## EXERCISE
Only the lines from the one containing "Given: Open the Manage link" through the end of the entries should be returned, exactly as they are, with the pictures omitted.

[Dataset records]
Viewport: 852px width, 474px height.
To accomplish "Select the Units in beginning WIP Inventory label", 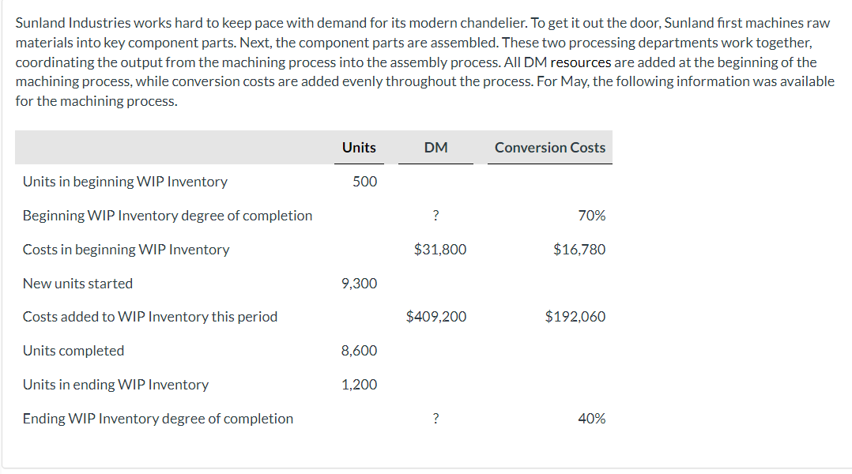I will click(125, 182).
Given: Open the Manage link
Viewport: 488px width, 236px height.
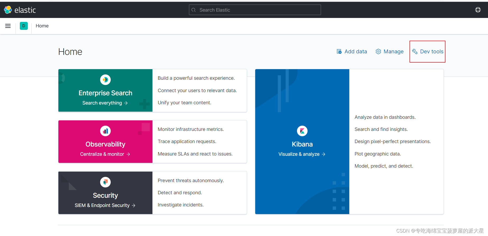Looking at the screenshot, I should pyautogui.click(x=393, y=51).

## ANSWER TO THIS EXERCISE
Given: Open the Manage link
Viewport: 488px width, 236px height.
Looking at the screenshot, I should pyautogui.click(x=393, y=51).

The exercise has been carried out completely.